* [Exercise goal] Only the lines holding the word "Task" are wanted; copy each of them from the listing.

* [Supplied information]

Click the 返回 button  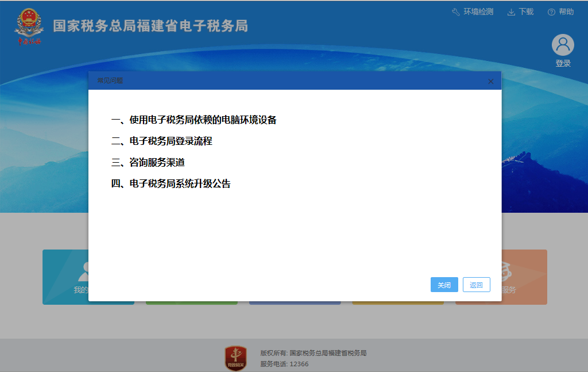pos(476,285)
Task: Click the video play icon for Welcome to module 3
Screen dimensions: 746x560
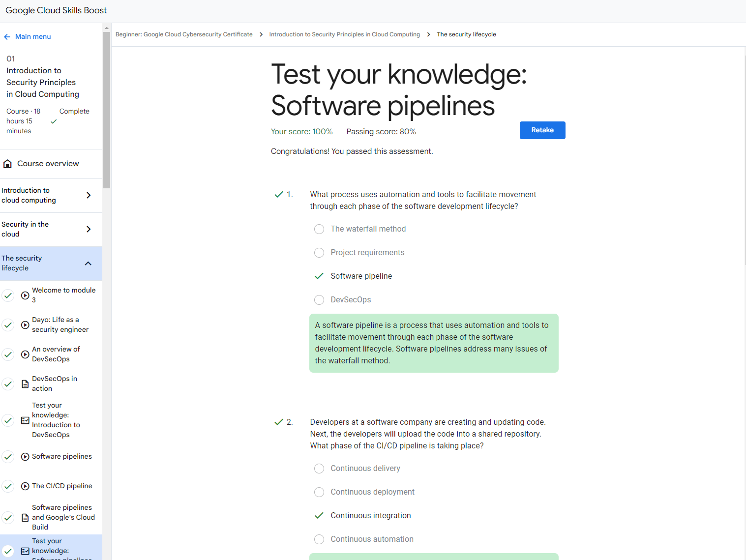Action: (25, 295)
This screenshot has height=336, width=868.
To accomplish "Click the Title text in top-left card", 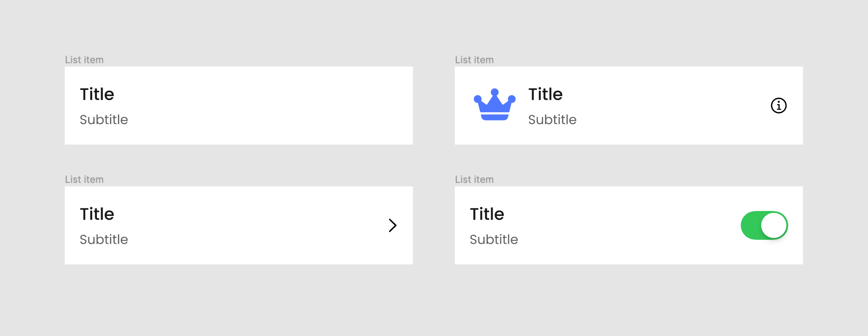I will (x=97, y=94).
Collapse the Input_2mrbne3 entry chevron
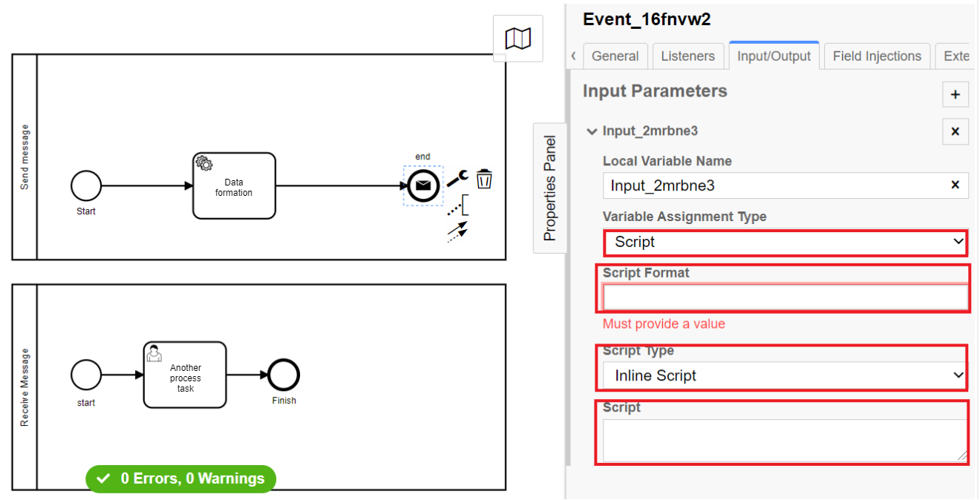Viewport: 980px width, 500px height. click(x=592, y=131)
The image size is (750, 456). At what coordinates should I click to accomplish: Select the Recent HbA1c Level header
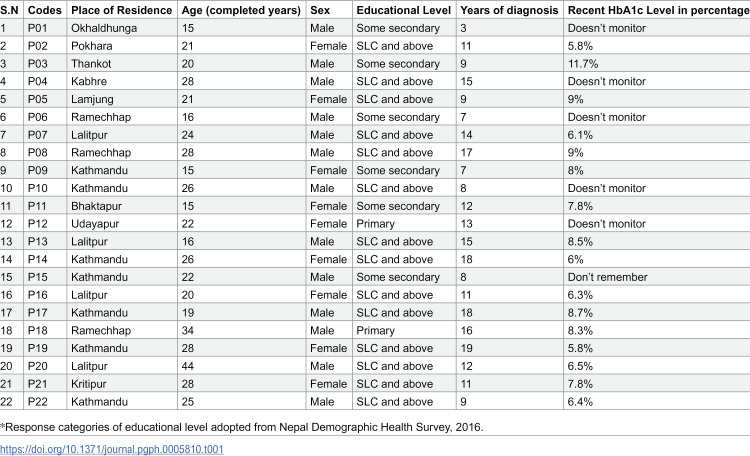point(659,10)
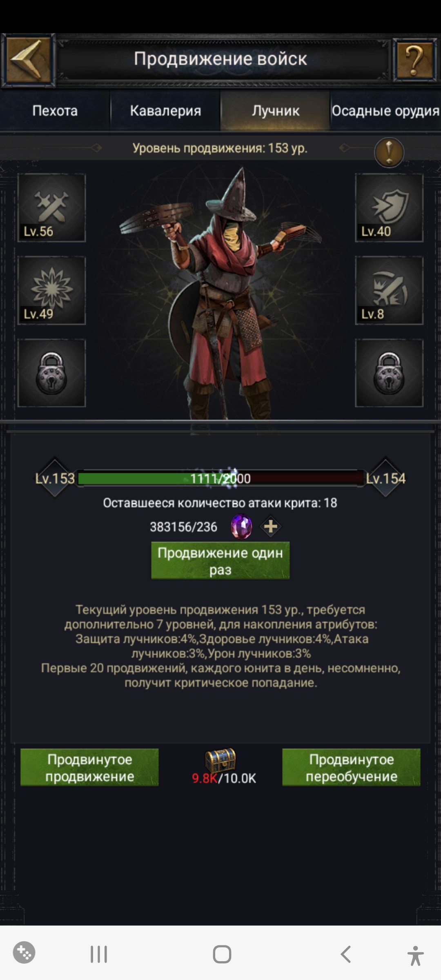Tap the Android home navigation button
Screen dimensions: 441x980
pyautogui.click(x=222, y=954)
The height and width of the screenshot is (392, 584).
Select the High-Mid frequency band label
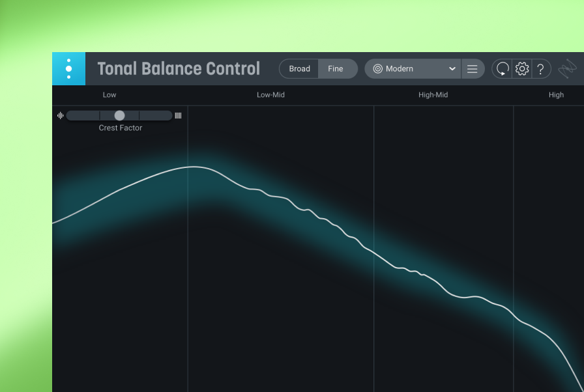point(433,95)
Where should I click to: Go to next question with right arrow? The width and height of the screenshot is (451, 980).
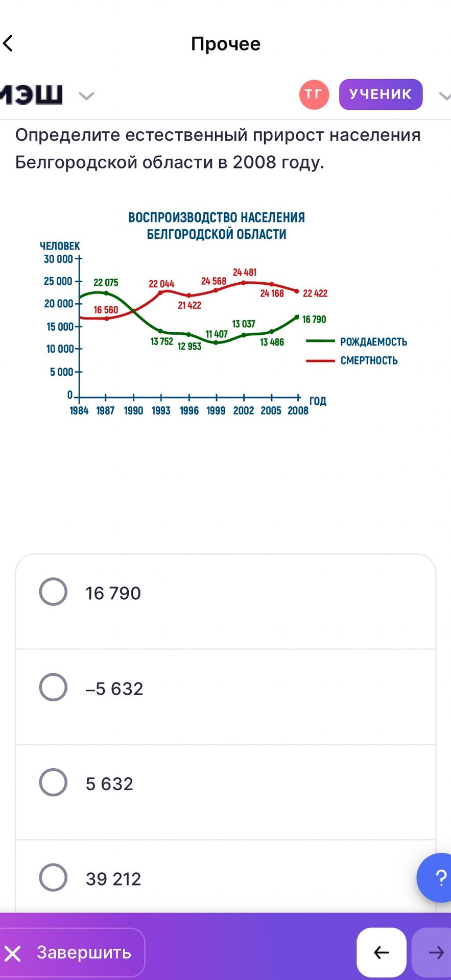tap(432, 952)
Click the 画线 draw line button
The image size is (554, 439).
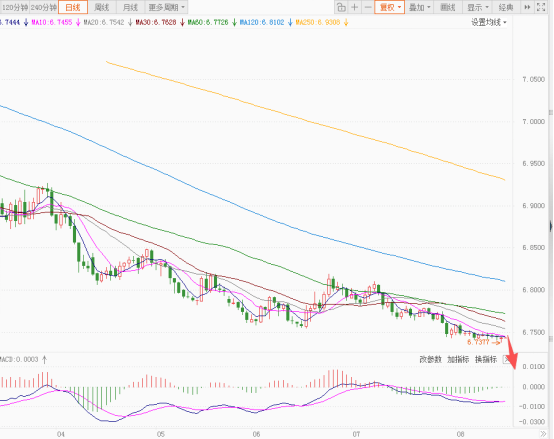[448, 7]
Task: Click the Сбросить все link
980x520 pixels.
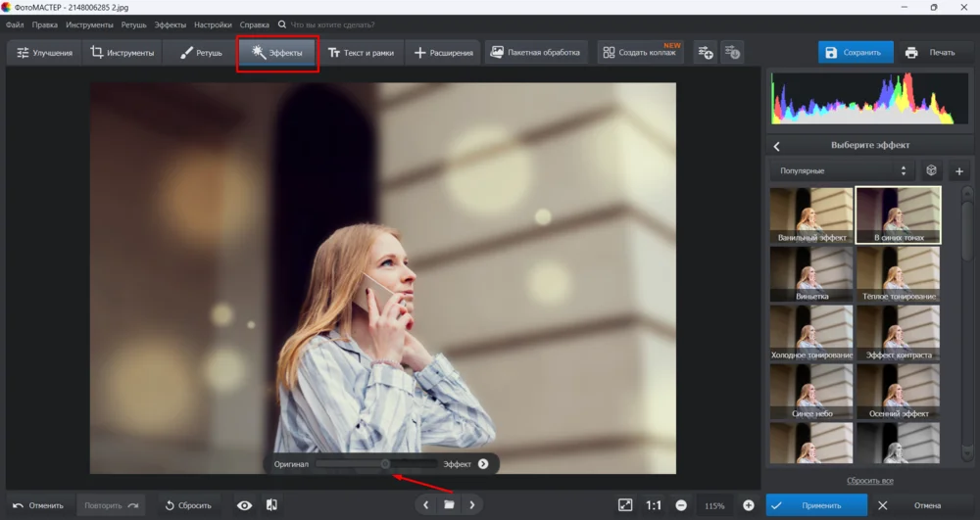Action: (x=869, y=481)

* [Result]
Task: Click the video play icon for Welcome to module 3
Task: Click the Сбросить все link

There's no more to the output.